Shooting Stars: Bristol Gets A 12-Gauge Salute

  • by , Featured Contributor, November 23, 2010
Who knew the Palins invoked such wrath from gun owners?

The very night after the recent premiere of "Sarah Palin's Alaska" attracted a TLC record, 5 million nonviolent viewers, one of the 18.9 million to watch "Dancing with the Stars" shot out his TV due to Bristol Palin's participation. He then pointed the shotgun at his wife, who suddenly realized they were dangerously low on nacho cheese dip and went to call 911 to for an emergency delivery.

During his 15-hour standoff with police, he calmly was able to elucidate that he was disappointed with the show's decidedly political agenda, as he rapidly ran out of cans of beer.

Two things struck me about this situation:

1. Finally, ABC has some solid evidence that men do watch "Dancing with the Stars." Even better, there's a high concentration of family co-viewing, although Nielsen shortsightedly doesn't measure the "angry shotgun enthusiast" and "cowering spouse" demographics, so we'll never know the true potential target audience.



2.People tend to get very, very emotional over their television and their politics, particularly when the Palins are involved.

Hopefully, this wasn't a Nielsen household. That would totally blow the in-tab for all of Dane County for quite some time.

The irony here is that of the two shows, "Sarah Palin's Alaska" comes across as a long-form candidate video, while Bristol's extended stay on "Dancing" is more likely a version of "American Idol's William Hung or Sanjaya -- riveting yet improbably bad performers. Americans love to watch reality TV train wrecks, and Bristol's reign is probably a function of that rather than due to some right-wing conspiracy.

By the way, don't look now, but during episode 2 of "Sarah Palin's Alaska," Momma Bear went shooting. Bristol tagged along for some target practice too -- so watch out, Wisconsin. They don't hunt HDTVs up in Alaska.

(We should mention that episode lost about 40% of its initial sampling from its premiere, so perhaps America's more interested in rhetoric about gun ownership than actually exercising those rights.)

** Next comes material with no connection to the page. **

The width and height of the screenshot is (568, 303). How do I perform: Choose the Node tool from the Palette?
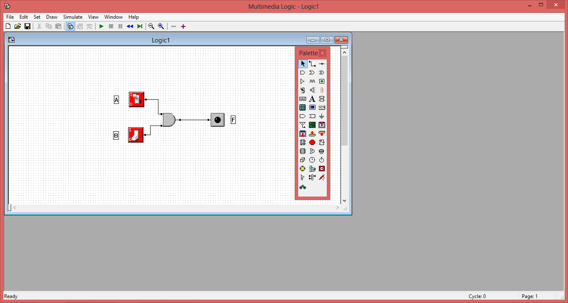tap(321, 64)
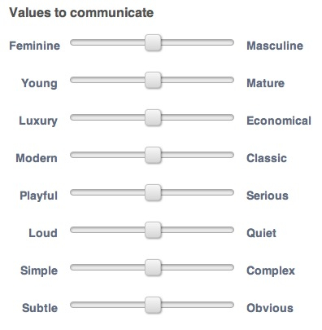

It bears noting that Vermont, Wisconsin (where the TVcide took place) is solidly Blue State. President Obama carried 73% of the county in the 2008 election. But when someone who watches television with a shotgun at his side and takes action against the "political entitlement" of preferential casting -- wouldn't he probably self-identify as a Teabagger? Then you'd expect that he'd have a soft spot for poor uncoordinated Bristol, no?

Besides, according to a recent Experian report, "Dancing with the Stars" tends to have more of a Republican audience. So much for targeting! (That is, the viewing target audience, not the viewer's target television. Sorry for the mix-up.)

Seriously, most people pick up the remote, not the 12-gauge. The most obvious result from this event will be the congressional hearings over a Constitutional amendment regarding "remote control control."

At the very least, the FCC needs to mandate a new attachment for all firearms, for the good of all our viewing citizenry: a pause button.